Was it the intent of the framers to empower judges to strike down state and federal laws if they conflict with the social values of the judge? Was it the intent of the framers to elevate the judiciary to be the most powerful branch of gov’t, to which the elective branches are ultimately and unilaterally answerable? Was it the intent of the framers to make judges the arbiters of social morality? Were there Warren Court-style justices in the early days of the Republic?

Senators have a duty to “support and defend the Constitution of the United States against all enemies, foreign and domestic.” And that carries with it a standing duty to defend the Constitutional rights and liberties of the American people against the unconstitutional encroachments of a tyrannical judiciary.

“I view it as consistent with the Framers’ intent for Senate confirmation…”

Was it the framers’ intent to give judges the right to take away our rights? Was it the framers’ intent to confirm judicial nominees who subvert popular sovereignty and become little King Georges on the bench?

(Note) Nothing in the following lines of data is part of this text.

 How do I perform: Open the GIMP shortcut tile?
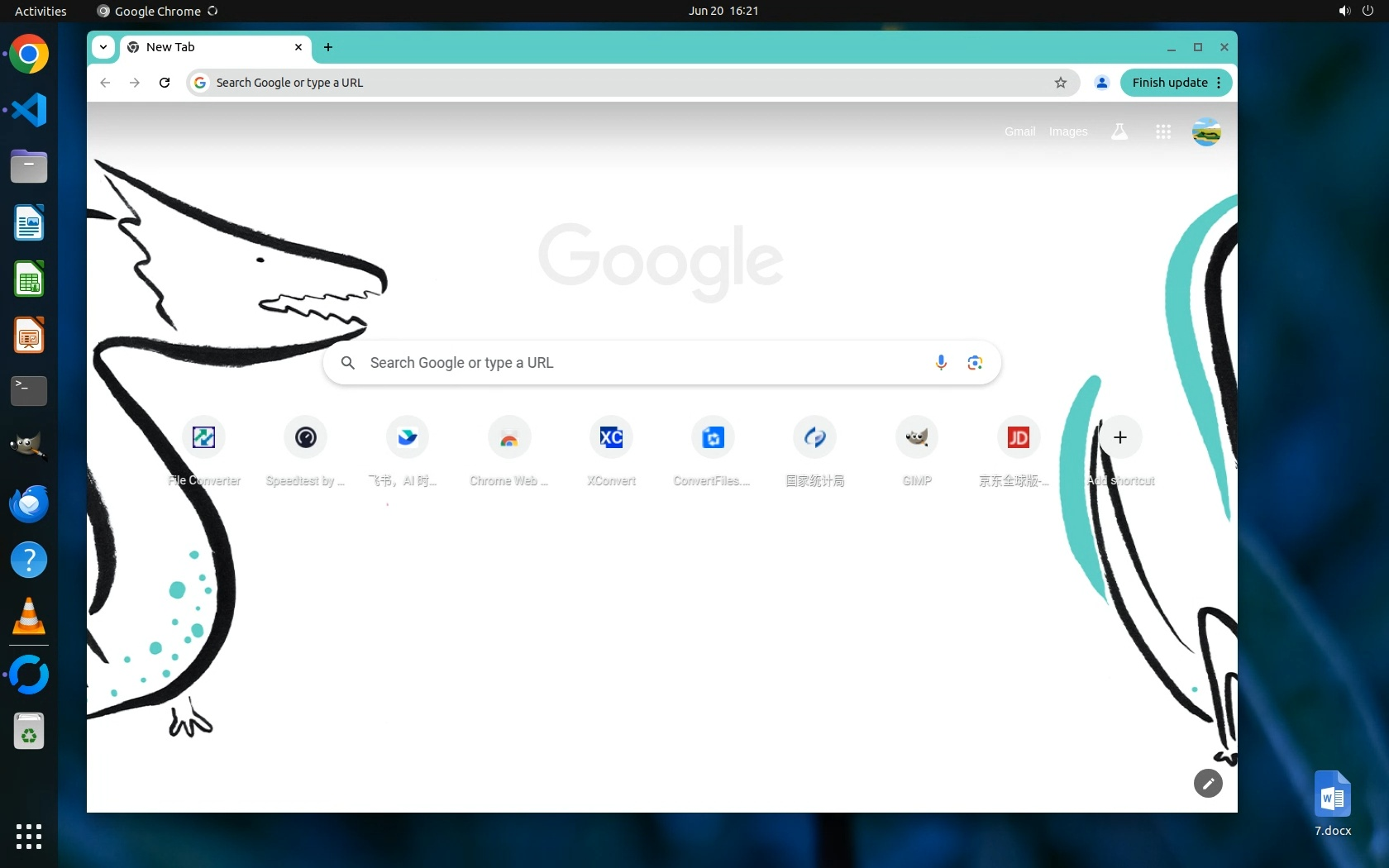tap(917, 438)
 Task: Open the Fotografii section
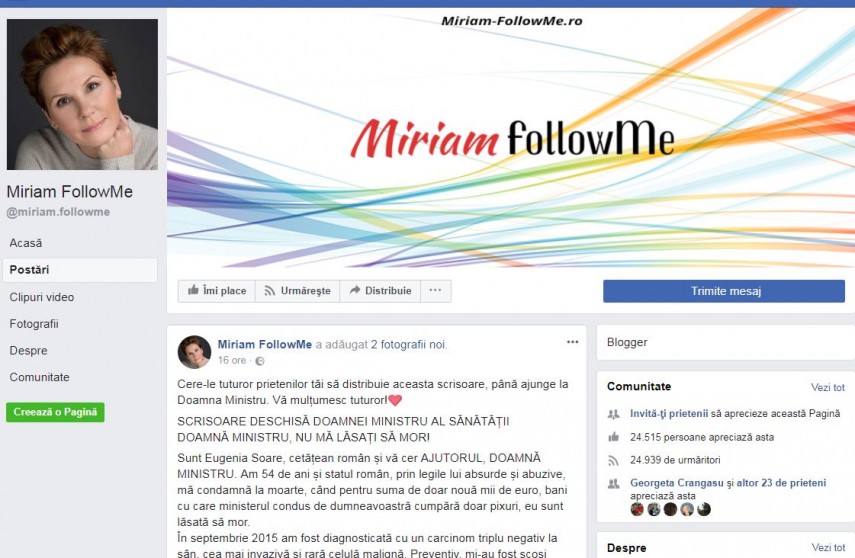[x=34, y=324]
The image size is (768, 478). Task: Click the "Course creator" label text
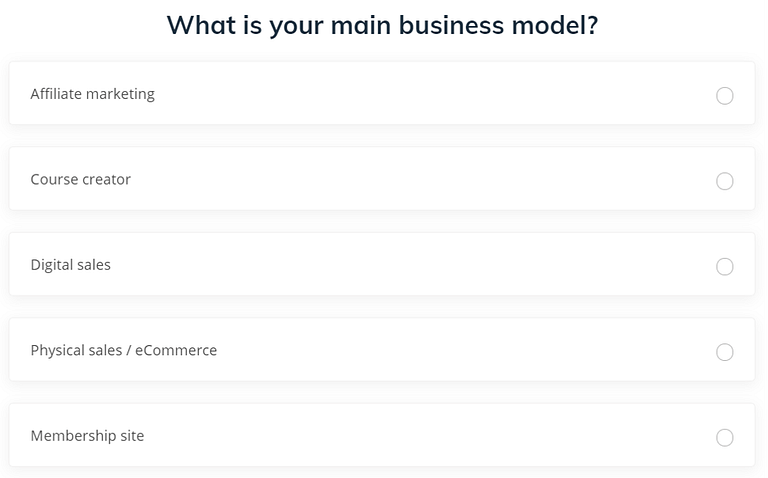click(x=80, y=180)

And there’s more at issue than the intent of the framers. There is also the intent of the states which ratified the Constitution. Did the states which ratified the Constitution mean to authorize federal judges to strike down state laws that conflict with the social agenda of a federal judge?

“…and consistent with what many conservatives were saying around the time of Bush’s SCOTUS nominations — which I agreed with then as now. The reasons for refusal must be ‘special and strong,’ and I don’t think that case was made by Democrats against Roberts or Alito any more than it can by Republicans against Sotomayor or Kagan, though there is a disagreement on judicial philosophy in all cases.”

Lindsay Graham doesn’t reflect my views. John McCain doesn’t reflect my views.

And it’s not as if Democrats believe in fair play. It’s not as if they reciprocate when they come to power. They don’t honor your gentlemen’s agreement. They do whatever it takes to advance their agenda. Look at Obamacare.